Source material>
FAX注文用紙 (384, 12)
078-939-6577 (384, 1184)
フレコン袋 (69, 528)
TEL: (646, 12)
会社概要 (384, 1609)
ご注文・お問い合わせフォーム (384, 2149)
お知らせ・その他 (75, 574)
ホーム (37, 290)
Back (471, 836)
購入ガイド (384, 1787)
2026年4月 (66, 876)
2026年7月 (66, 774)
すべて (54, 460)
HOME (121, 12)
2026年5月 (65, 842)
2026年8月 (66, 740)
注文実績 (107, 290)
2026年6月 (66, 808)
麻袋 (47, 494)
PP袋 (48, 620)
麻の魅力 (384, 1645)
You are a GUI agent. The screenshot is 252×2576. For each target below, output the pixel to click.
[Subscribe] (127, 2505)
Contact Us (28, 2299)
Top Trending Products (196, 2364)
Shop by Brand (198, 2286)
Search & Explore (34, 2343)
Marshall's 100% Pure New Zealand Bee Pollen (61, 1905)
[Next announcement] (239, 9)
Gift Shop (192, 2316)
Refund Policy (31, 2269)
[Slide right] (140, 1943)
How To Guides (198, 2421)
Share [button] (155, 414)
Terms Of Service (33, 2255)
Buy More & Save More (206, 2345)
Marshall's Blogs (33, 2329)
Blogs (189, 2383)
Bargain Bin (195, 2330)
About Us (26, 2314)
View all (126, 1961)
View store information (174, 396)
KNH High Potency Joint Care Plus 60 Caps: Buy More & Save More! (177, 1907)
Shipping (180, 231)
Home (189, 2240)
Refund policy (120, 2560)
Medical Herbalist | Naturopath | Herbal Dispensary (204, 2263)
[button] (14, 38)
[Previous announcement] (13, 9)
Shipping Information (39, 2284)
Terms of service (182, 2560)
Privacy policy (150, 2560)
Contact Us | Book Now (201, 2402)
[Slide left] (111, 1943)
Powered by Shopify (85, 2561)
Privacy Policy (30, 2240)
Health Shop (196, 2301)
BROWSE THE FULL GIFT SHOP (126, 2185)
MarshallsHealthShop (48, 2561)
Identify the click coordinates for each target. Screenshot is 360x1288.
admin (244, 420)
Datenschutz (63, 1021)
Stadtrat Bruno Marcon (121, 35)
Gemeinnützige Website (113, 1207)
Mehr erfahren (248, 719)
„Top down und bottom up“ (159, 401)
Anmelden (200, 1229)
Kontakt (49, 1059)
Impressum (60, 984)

Assignment> Reproduce all data above, unchanged.

Answer to the exercise>
FAX注文用紙 (384, 12)
078-939-6577 (384, 1184)
フレコン袋 (69, 528)
TEL: (646, 12)
会社概要 (384, 1609)
ご注文・お問い合わせフォーム (384, 2149)
お知らせ・その他 (75, 574)
ホーム (37, 290)
Back (471, 836)
購入ガイド (384, 1787)
2026年4月 (66, 876)
2026年7月 (66, 774)
すべて (54, 460)
HOME (121, 12)
2026年5月 (65, 842)
2026年8月 (66, 740)
注文実績 (107, 290)
2026年6月 (66, 808)
麻袋 (47, 494)
PP袋 (48, 620)
麻の魅力 (384, 1645)
You are a GUI agent. The screenshot is 252×2576. For each target below, output the pixel to click.
[Subscribe] (127, 2505)
Contact Us (28, 2299)
Top Trending Products (196, 2364)
Shop by Brand (198, 2286)
Search & Explore (34, 2343)
Marshall's 100% Pure New Zealand Bee Pollen (61, 1905)
[Next announcement] (239, 9)
Gift Shop (192, 2316)
Refund Policy (31, 2269)
[Slide right] (140, 1943)
How To Guides (198, 2421)
Share [button] (155, 414)
Terms Of Service (33, 2255)
Buy More & Save More (206, 2345)
Marshall's Blogs (33, 2329)
Blogs (189, 2383)
Bargain Bin (195, 2330)
About Us (26, 2314)
View all (126, 1961)
View store information (174, 396)
KNH High Potency Joint Care Plus 60 Caps: Buy More & Save More! (177, 1907)
Shipping (180, 231)
Home (189, 2240)
Refund policy (120, 2560)
Medical Herbalist | Naturopath | Herbal Dispensary (204, 2263)
[button] (14, 38)
[Previous announcement] (13, 9)
Shipping Information (39, 2284)
Terms of service (182, 2560)
Privacy policy (150, 2560)
Contact Us | Book Now (201, 2402)
[Slide left] (111, 1943)
Powered by Shopify (85, 2561)
Privacy Policy (30, 2240)
Health Shop (196, 2301)
BROWSE THE FULL GIFT SHOP (126, 2185)
MarshallsHealthShop (48, 2561)
Identify the click coordinates for each target. Screenshot is 360x1288.
admin (244, 420)
Datenschutz (63, 1021)
Stadtrat Bruno Marcon (121, 35)
Gemeinnützige Website (113, 1207)
Mehr erfahren (248, 719)
„Top down und bottom up“ (159, 401)
Anmelden (200, 1229)
Kontakt (49, 1059)
Impressum (60, 984)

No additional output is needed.